Ah, Bigato, I see. Succinctly put.
And yes, I did take it rather personally when Spartan busted on my skill sets, as applied to both skill sets then and skill sets now.
I do like your flow chart, and for the most part I agree with it.
I will hold, however, that there is a limit to the cargo capacity of any amount of money vs. the skill set that is used to leverage it. You can leverage a small amount of money to return greater returns, but only to a point.
From where I sit, and I mean geographically, in my local economy, with my experience in my local economy, the numbers that are forwarded here won't make it. I am not referring to my perspective as that of a rampant consumer who needs to be shown the error of her ways, or who needs to be shown the light. I am speaking from the perspective of how far one might stretch a $200/month, or a $1000/year "kid budget."
I am thinking of the cargo carrying capacity of any given amount of cash vs. the leverage one can apply via skill sets with the visual of a literal fulcrum. One can think of cash vs. skill sets in this way, and move the fulcrum across the length of the load bearing member to roughly correspond to skill sets. Greater skill sets equals more leverage- to a point. Past a certain point, the fulcrum stops working. Rough analogy but it works, sort of.
There is a threshold below which a person of even high intelligence and boundless energy cannot leverage his way out of needing the money- otherwise many of us would live in a cashless world.
This threshold amount can vary widely with regional economies, etc. Economies are local and economies are relative.
I find myself rather resistant to attempts to find the very lowest denominator at which the system will continue to function as applied to infants and children. Apply it to yourself as a fully enfranchised adult with means and a vote. Exact your savings there. If the margins become too tight, you have no one but yourself to convince, and you've deprived (for lack of a better word, sorry, it's more emotionally loaded than I intend it) no one but yourself in the process of finding the threshold. Spare a bit more margin in your budget for the kid. Don't assume that because the kid is half your size, he requires half of the resources you consume. That is an inviting ratio but in my opinion, it's flawed. Correlating size or even age to need and consumption is tempting but erroneous.
Don't assume that a child doesn't need "it," whatever "it" is, if he isn't asking for it or actively demanding it. You are your child's advocate. If all of your energies and focus and loyalty are tied up in your monthly budget, it's going to be difficult to abandon that loyalty and advocate for your child. Your child needs your advocacy, however, in addition to and often in spite of your loyalty to a budget. And your child will often not advocate for himself in this area, even if it is something he very much needs.
I've not known very many 11 year olds who advocate for their own math tutoring.
And it is a very good point: the amount of cargo carrying capacity for any budget amount is related to how much infrastructure is in place prior to the budget amount being allocated. Certainly $200/month per child, $1000/year per child goes much further if it does not have to accommodate housing, etc.
We've already taken dental, medical, vision care off of the table.
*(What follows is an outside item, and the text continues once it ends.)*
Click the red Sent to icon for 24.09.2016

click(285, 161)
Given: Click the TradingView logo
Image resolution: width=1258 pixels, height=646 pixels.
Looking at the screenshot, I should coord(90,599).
My concern is that people with less infrastructure in place will honestly think that $200/month per child is a figure that will cover all needs- and in many localities, and in many situations, it won't. Maybe I'm being far too literal here- but it seems to me that someone was batting around the $200/month number literally and asking if it would be enough.
I suppose it's a little late to add the caveat of "It depends."
Now I'm curious about why some wooden structures stand for centuries and some do not. In parts of my world there are many abandoned, collapsing barns and houses. Countless. They are part of the rustic beauty (but I do often find myself wondering why no one ever clears them out, and how much it would cost to haul them away, and what liabilities may be associated with leaving them stand in decay.) I have always assumed that at least part of the rot and collapse has to do with wood boring insects.
Termites are so endemic here that we build either with treated wood and/or we treat the entire structure prophylactically. Unless you are going to treat your swing set for termites you'd probably best use treated lumber.
I suspect that many of the "historical" buildings we see are reconstructed in significant ways, and/or they have been treated for termites.
I must investigate this because otherwise I will never have it settled in my mind!